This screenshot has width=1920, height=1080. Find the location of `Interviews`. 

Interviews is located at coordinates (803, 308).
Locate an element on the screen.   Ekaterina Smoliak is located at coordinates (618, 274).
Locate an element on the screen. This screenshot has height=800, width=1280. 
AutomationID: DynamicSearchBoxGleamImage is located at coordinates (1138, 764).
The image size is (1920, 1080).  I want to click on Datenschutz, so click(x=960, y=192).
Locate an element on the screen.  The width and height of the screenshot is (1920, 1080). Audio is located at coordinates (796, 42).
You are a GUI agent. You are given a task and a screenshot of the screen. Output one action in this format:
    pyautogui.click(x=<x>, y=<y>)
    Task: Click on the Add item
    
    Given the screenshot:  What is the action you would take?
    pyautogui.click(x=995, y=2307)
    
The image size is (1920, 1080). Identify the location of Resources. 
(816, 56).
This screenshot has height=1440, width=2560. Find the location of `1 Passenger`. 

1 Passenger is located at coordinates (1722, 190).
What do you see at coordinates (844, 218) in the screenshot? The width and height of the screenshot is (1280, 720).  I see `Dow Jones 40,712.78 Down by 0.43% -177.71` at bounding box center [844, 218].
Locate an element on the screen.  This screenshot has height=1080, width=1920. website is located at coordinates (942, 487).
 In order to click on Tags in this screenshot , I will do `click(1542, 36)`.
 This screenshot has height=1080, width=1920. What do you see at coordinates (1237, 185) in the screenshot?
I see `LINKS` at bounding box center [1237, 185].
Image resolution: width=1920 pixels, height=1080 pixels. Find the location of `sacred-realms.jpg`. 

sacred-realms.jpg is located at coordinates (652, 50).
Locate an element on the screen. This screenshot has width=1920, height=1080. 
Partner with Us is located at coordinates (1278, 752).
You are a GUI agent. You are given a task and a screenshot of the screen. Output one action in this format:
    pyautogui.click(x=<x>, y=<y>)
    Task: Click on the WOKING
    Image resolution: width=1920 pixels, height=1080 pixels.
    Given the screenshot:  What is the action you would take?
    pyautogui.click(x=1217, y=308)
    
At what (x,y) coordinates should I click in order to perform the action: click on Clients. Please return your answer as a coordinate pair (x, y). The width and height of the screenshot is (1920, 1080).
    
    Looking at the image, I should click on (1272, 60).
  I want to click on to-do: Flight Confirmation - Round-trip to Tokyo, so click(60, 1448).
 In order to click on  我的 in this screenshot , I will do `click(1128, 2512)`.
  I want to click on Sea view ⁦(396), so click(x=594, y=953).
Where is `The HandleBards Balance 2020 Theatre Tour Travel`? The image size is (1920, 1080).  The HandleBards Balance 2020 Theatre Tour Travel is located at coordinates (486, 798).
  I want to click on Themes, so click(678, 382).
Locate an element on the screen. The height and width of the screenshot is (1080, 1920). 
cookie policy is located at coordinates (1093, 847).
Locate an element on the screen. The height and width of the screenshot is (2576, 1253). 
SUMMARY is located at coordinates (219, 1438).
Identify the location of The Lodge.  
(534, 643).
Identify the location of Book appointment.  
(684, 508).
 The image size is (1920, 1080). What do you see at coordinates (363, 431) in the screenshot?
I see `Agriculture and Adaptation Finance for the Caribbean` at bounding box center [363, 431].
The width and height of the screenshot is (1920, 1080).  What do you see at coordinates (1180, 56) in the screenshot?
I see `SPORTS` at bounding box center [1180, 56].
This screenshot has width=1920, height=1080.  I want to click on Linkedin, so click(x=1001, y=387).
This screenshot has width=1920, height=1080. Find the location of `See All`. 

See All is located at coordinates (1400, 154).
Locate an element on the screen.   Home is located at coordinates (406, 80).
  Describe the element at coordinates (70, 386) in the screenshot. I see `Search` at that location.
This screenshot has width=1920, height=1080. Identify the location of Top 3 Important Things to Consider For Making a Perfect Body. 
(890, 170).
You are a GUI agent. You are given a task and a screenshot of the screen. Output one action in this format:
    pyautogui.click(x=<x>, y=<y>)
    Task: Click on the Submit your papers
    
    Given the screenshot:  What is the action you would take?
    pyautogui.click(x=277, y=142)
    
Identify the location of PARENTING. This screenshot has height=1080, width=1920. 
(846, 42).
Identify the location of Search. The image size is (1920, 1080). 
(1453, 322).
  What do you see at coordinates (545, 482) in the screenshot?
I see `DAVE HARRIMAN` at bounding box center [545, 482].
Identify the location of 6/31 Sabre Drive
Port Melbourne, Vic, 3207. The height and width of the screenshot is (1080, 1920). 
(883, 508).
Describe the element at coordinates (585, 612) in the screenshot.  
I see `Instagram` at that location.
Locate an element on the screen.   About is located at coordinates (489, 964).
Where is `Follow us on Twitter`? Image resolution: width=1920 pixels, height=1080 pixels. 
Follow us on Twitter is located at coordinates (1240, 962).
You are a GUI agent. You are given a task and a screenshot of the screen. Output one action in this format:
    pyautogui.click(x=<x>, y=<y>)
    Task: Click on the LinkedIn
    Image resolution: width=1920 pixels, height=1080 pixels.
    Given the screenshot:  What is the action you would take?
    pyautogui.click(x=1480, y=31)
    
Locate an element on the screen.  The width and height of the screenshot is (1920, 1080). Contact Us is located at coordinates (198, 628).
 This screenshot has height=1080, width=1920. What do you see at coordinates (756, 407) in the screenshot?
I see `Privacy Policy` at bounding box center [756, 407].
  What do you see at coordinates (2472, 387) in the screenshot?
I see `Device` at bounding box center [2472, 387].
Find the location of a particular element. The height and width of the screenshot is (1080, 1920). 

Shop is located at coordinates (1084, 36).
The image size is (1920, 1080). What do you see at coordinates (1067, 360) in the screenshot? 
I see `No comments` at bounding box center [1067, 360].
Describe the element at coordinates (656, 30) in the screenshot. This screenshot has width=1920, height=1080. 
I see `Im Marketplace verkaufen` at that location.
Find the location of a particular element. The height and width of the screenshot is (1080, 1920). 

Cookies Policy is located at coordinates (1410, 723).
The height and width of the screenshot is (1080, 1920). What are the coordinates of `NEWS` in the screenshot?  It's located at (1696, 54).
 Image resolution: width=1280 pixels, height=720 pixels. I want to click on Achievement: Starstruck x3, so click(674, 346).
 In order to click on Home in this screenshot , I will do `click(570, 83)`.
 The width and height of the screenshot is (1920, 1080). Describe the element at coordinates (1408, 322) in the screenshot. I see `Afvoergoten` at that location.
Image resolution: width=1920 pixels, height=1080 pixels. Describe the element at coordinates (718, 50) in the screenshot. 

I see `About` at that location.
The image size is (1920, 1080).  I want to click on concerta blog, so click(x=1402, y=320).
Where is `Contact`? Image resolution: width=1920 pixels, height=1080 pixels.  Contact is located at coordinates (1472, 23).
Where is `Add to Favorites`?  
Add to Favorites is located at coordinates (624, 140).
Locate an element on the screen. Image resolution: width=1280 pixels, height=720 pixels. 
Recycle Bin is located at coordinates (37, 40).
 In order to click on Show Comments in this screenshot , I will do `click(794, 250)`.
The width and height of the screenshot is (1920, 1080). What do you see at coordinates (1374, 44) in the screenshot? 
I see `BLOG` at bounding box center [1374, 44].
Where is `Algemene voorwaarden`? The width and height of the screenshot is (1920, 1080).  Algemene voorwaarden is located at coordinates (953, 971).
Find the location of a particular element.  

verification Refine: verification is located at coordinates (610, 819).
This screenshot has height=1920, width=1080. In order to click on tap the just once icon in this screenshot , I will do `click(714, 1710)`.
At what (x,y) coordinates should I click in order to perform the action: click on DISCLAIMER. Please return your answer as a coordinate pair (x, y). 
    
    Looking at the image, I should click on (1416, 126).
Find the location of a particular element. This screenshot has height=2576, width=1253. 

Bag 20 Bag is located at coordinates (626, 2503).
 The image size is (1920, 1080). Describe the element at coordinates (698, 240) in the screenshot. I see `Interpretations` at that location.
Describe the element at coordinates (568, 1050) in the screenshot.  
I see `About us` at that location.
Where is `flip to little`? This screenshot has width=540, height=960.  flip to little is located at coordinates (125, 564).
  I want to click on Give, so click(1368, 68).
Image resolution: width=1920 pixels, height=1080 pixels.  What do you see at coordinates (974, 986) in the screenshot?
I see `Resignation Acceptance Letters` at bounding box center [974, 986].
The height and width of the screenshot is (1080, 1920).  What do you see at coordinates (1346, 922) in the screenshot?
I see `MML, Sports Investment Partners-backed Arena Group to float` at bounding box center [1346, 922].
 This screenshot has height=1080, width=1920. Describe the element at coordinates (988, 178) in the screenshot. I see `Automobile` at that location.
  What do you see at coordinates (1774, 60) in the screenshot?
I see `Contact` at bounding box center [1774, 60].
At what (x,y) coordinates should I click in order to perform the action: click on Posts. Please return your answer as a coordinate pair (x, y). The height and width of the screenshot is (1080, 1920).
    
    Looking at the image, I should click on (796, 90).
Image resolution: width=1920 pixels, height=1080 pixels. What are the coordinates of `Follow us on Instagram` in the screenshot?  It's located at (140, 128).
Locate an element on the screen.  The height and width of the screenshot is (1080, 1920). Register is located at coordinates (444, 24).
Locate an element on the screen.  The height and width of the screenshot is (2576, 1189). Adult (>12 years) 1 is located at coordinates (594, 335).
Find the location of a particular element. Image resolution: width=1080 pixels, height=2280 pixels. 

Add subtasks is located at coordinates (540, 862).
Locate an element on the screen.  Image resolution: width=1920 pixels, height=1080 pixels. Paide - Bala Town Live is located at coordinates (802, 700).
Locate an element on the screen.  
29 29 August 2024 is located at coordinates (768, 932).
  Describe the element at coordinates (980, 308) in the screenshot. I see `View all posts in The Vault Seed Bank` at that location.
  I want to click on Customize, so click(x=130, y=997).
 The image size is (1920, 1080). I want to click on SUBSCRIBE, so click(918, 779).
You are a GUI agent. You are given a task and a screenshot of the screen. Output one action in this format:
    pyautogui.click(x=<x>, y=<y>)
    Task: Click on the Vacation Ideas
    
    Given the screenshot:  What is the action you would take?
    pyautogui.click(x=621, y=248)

+-------+

— Instructions to follow —
Reproduce the rows from the line with "Locate an element on the screen. Image" up to and including the line with "Looking at the image, I should click on (1416, 126).", substituting "specific" for "particular" and changing nothing else.

— Finished exercise —
Locate an element on the screen. Image resolution: width=1280 pixels, height=720 pixels. 
Recycle Bin is located at coordinates (37, 40).
 In order to click on Show Comments in this screenshot , I will do `click(794, 250)`.
The width and height of the screenshot is (1920, 1080). What do you see at coordinates (1374, 44) in the screenshot? 
I see `BLOG` at bounding box center [1374, 44].
Where is `Algemene voorwaarden`? The width and height of the screenshot is (1920, 1080).  Algemene voorwaarden is located at coordinates (953, 971).
Find the location of a specific element.  

verification Refine: verification is located at coordinates (610, 819).
This screenshot has height=1920, width=1080. In order to click on tap the just once icon in this screenshot , I will do `click(714, 1710)`.
At what (x,y) coordinates should I click in order to perform the action: click on DISCLAIMER. Please return your answer as a coordinate pair (x, y). 
    
    Looking at the image, I should click on (1416, 126).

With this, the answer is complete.